#### TRY IT
Look for "Casino" in each line of the records, and copy the lines that have it.

Stored data entries:
========================

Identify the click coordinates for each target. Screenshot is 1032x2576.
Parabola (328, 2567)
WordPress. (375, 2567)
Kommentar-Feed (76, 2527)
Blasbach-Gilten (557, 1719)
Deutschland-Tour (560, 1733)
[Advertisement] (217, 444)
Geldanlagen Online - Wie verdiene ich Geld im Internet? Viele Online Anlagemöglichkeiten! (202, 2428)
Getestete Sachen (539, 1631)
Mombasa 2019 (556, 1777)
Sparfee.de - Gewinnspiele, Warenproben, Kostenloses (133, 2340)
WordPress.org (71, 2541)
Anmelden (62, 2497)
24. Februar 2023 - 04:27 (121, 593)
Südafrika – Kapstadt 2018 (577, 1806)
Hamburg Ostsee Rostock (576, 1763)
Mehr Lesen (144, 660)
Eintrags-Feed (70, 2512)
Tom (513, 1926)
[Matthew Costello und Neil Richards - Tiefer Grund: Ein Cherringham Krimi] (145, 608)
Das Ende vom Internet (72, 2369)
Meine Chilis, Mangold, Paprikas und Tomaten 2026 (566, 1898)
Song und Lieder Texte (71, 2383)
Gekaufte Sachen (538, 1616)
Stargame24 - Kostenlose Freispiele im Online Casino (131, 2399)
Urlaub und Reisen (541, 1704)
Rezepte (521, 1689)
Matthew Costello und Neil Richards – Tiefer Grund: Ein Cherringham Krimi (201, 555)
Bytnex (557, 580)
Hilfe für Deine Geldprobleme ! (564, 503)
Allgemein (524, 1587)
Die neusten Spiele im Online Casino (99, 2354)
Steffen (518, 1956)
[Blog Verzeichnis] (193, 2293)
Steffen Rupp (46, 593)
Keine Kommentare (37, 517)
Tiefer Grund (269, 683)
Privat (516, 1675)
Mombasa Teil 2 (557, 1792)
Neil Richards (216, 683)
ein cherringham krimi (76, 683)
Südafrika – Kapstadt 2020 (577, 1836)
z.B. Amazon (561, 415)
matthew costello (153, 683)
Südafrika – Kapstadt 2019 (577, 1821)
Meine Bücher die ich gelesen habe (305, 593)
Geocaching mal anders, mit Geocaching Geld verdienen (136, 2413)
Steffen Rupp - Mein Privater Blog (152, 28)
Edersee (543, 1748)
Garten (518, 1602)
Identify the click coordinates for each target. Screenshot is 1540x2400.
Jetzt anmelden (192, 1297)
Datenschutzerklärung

========================

#### SOLUTION FOR THIS TASK
Stargame24 - Kostenlose Freispiele im Online Casino (131, 2399)
Die neusten Spiele im Online Casino (99, 2354)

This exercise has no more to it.